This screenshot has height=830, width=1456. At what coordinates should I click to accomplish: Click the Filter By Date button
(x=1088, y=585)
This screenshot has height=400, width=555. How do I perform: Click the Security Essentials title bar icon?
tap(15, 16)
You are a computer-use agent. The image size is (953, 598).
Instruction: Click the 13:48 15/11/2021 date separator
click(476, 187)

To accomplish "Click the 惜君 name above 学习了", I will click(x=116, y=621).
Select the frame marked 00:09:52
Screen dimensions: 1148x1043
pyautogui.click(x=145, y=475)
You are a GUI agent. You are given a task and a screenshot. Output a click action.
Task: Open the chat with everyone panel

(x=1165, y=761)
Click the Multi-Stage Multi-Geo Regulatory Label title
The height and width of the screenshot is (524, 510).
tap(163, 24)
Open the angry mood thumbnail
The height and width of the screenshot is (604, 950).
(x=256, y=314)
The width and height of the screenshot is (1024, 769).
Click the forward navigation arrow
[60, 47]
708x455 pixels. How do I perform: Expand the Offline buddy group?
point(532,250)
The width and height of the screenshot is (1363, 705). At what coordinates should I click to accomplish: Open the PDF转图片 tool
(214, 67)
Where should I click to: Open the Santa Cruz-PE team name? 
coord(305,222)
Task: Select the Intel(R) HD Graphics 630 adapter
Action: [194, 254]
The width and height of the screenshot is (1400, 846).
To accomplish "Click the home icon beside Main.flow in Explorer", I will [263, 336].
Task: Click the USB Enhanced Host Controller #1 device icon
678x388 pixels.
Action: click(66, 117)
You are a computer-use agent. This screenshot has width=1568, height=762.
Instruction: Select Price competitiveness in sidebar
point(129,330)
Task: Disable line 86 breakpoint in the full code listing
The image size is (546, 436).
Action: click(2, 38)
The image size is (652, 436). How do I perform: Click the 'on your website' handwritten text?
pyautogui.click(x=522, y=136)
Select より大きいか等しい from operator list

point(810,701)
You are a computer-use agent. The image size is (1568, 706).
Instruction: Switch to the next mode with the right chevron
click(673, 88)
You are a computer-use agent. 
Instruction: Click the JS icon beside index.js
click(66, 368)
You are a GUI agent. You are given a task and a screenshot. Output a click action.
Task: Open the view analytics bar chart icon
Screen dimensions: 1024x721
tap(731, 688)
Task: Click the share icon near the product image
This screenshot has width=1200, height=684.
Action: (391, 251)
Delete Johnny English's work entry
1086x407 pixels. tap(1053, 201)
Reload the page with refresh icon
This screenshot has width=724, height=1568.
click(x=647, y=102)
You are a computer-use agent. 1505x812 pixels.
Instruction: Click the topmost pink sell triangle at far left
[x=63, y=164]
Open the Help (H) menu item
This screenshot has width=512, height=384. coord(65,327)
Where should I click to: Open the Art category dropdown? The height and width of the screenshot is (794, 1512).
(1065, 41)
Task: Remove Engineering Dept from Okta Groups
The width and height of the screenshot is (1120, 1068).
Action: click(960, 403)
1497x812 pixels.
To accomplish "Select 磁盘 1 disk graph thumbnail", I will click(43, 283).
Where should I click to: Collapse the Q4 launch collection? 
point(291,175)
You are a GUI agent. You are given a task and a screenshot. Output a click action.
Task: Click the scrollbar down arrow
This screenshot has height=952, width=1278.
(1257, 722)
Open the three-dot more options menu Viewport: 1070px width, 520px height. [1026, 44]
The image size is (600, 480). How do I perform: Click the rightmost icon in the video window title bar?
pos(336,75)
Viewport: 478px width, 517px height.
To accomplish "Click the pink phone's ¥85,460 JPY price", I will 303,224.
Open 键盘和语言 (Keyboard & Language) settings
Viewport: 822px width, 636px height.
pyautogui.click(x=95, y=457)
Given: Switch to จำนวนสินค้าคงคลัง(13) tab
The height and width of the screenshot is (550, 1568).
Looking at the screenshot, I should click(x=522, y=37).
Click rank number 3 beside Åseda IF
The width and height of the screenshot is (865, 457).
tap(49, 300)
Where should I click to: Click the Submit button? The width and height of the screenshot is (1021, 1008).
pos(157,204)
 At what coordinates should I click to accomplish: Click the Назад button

---*---

| WRITTEN REQUEST |
Change every "How do I perform" in the lines above to "How can I carry out", and write the lines out again with nothing else altered.

| TASK OUTPUT |
This screenshot has height=830, width=1456. At what coordinates should I click to accomplish: Click the Filter By Date button
(x=1088, y=585)
This screenshot has height=400, width=555. How can I carry out: Click the Security Essentials title bar icon?
tap(15, 16)
You are a computer-use agent. The image size is (953, 598).
Instruction: Click the 13:48 15/11/2021 date separator
click(476, 187)

To accomplish "Click the 惜君 name above 学习了", I will click(x=116, y=621).
Select the frame marked 00:09:52
Screen dimensions: 1148x1043
pyautogui.click(x=145, y=475)
You are a GUI agent. You are given a task and a screenshot. Output a click action.
Task: Open the chat with everyone panel

(x=1165, y=761)
Click the Multi-Stage Multi-Geo Regulatory Label title
The height and width of the screenshot is (524, 510).
tap(163, 24)
Open the angry mood thumbnail
The height and width of the screenshot is (604, 950).
(x=256, y=314)
The width and height of the screenshot is (1024, 769).
Click the forward navigation arrow
[60, 47]
708x455 pixels. How can I carry out: Expand the Offline buddy group?
point(532,250)
The width and height of the screenshot is (1363, 705). At what coordinates should I click to accomplish: Open the PDF转图片 tool
(214, 67)
Where should I click to: Open the Santa Cruz-PE team name? 
coord(305,222)
Task: Select the Intel(R) HD Graphics 630 adapter
Action: [194, 254]
The width and height of the screenshot is (1400, 846).
To accomplish "Click the home icon beside Main.flow in Explorer", I will [263, 336].
Task: Click the USB Enhanced Host Controller #1 device icon
678x388 pixels.
Action: click(66, 117)
You are a computer-use agent. This screenshot has width=1568, height=762.
Instruction: Select Price competitiveness in sidebar
point(129,330)
Task: Disable line 86 breakpoint in the full code listing
The image size is (546, 436).
Action: click(2, 38)
The image size is (652, 436). How can I carry out: Click the 'on your website' handwritten text?
pyautogui.click(x=522, y=136)
Select より大きいか等しい from operator list

point(810,701)
You are a computer-use agent. The image size is (1568, 706).
Instruction: Switch to the next mode with the right chevron
click(673, 88)
You are a computer-use agent. 
Instruction: Click the JS icon beside index.js
click(66, 368)
You are a GUI agent. You are given a task and a screenshot. Output a click action.
Task: Open the view analytics bar chart icon
Screen dimensions: 1024x721
tap(731, 688)
Task: Click the share icon near the product image
This screenshot has width=1200, height=684.
Action: (391, 251)
Delete Johnny English's work entry
1086x407 pixels. tap(1053, 201)
Reload the page with refresh icon
This screenshot has width=724, height=1568.
click(x=647, y=102)
You are a computer-use agent. 1505x812 pixels.
Instruction: Click the topmost pink sell triangle at far left
[x=63, y=164]
Open the Help (H) menu item
This screenshot has width=512, height=384. coord(65,327)
Where should I click to: Open the Art category dropdown? The height and width of the screenshot is (794, 1512).
(1065, 41)
Task: Remove Engineering Dept from Okta Groups
The width and height of the screenshot is (1120, 1068).
Action: click(960, 403)
1497x812 pixels.
To accomplish "Select 磁盘 1 disk graph thumbnail", I will click(43, 283).
Where should I click to: Collapse the Q4 launch collection? 
point(291,175)
You are a GUI agent. You are given a task and a screenshot. Output a click action.
Task: Click the scrollbar down arrow
This screenshot has height=952, width=1278.
(1257, 722)
Open the three-dot more options menu Viewport: 1070px width, 520px height. [1026, 44]
The image size is (600, 480). How can I carry out: Click the rightmost icon in the video window title bar?
pos(336,75)
Viewport: 478px width, 517px height.
To accomplish "Click the pink phone's ¥85,460 JPY price", I will 303,224.
Open 键盘和语言 (Keyboard & Language) settings
Viewport: 822px width, 636px height.
pyautogui.click(x=95, y=457)
Given: Switch to จำนวนสินค้าคงคลัง(13) tab
The height and width of the screenshot is (550, 1568).
Looking at the screenshot, I should click(x=522, y=37).
Click rank number 3 beside Åseda IF
The width and height of the screenshot is (865, 457).
tap(49, 300)
Where should I click to: Click the Submit button? The width and height of the screenshot is (1021, 1008).
pos(157,204)
 At what coordinates should I click to accomplish: Click the Назад button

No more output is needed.